Open tblancher opened 3 years ago

tblancher commented 3 years ago

From the firewalld.direct(5) man page:

Direct configuration should be used only as a last resort when it's not possible to use firewalld.zone(5)

I have a Debian 10 (buster) router, with firewalld 0.8.2 and kernel 5.9.15-1~bpo10+1 installed from buster-backports. I installed fwknop-server (fwknopd 2.6.10), which currently is only configured to use iptables. I rebuilt fwknopd using the Debian source package, and now fwknopd --version reports the following:

fwknopd server 2.6.10, compiled for firewall bin: /usr/bin/firewall-cmd

I've been trying to set up a port forward with a SPA, and the port never comes open. I've posted my fwknopd logs detailing my attempts. Down around 18:00 is when I tried these SPAs.

It doesn't appear to work, mainly because it's trying to use iptables syntax for its direct rules. According to the log output, the iptables syntax is incompatible with this kernel (probably because it uses the nftables framework instead to manage the netfilter subsystem). As mentioned from the firewalld.direct manual, direct rules should only be used as a last resort, when rich rules or some of the higher order features of firewalld cannot be used.

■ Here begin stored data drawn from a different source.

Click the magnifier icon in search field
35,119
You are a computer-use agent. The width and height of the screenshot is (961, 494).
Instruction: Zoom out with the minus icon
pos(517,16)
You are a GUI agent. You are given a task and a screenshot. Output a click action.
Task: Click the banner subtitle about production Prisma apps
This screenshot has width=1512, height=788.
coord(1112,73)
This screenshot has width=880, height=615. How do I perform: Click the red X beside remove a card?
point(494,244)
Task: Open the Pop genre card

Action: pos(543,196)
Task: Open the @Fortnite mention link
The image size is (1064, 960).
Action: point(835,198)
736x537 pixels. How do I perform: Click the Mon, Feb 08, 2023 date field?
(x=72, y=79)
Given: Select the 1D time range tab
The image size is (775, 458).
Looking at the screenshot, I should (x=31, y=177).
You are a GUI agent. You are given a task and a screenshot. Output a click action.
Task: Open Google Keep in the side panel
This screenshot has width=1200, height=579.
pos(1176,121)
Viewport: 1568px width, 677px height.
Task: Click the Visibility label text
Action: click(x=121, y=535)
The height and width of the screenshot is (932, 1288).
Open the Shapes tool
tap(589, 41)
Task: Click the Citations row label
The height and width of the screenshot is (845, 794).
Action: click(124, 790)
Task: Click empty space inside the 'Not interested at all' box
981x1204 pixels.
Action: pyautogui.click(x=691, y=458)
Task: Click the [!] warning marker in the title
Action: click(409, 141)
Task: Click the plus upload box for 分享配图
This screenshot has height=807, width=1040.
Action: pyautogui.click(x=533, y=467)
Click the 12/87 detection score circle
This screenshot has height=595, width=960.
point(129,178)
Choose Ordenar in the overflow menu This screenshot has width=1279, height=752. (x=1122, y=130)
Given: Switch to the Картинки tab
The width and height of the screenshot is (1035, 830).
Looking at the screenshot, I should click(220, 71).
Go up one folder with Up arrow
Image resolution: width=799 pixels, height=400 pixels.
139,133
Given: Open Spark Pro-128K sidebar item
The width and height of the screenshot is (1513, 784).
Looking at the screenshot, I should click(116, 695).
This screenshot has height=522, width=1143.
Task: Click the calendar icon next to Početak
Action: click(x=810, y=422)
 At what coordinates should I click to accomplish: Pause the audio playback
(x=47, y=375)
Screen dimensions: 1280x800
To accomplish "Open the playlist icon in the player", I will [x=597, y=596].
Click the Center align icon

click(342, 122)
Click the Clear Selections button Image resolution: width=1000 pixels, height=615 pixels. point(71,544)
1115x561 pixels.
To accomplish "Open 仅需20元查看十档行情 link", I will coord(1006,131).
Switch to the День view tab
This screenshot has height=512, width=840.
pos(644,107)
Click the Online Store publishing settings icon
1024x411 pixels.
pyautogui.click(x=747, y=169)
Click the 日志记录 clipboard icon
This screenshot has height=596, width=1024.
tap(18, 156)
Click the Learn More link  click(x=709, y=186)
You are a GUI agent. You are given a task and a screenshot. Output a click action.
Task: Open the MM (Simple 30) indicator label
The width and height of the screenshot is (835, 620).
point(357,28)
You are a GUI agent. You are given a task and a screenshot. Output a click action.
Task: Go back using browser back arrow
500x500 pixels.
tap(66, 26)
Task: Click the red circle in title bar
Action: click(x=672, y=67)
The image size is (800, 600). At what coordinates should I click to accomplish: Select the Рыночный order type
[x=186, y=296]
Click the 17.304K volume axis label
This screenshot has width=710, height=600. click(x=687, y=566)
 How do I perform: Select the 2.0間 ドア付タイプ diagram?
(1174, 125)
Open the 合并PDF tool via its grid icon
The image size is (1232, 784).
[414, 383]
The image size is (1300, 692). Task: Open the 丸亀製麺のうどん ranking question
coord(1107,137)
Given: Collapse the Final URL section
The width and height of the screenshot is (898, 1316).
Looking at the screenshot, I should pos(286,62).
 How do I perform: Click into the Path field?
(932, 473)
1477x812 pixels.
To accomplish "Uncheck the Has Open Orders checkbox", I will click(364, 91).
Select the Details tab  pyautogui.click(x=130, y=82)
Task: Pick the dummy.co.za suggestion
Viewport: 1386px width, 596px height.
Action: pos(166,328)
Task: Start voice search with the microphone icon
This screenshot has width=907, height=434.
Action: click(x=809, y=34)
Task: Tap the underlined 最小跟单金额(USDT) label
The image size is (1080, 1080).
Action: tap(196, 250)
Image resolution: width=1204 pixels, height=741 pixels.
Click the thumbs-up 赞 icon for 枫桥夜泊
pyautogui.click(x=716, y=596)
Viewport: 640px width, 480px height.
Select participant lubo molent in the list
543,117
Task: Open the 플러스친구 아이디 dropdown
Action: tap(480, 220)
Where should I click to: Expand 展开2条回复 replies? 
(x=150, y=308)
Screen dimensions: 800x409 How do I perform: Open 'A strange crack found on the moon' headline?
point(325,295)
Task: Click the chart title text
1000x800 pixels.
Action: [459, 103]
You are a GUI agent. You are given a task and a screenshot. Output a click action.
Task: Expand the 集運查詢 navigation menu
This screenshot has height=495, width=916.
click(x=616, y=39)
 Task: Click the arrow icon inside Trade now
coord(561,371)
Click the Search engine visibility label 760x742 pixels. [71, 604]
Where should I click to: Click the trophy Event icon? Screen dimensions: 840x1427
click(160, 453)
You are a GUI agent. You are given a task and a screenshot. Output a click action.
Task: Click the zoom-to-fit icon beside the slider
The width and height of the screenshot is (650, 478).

I don't know C very well, but my goal here is to fork fwknopd and replace the firewalld.h and firewalld.c with proper firewall-cmd commands, and not use direct rules. For most of it simple --add-port, --add-forward-port, with appropriate --timeout settings should be enough to get started. Let firewalld keep track of the timeouts, and everything else, and don't try to use the archaic iptables direct rules to manage the firewall.

Ideally I'd replace the firewall-cmd incantations with proper dbus calls (as mentioned in #165), but that's currently above my pay grade and skillset.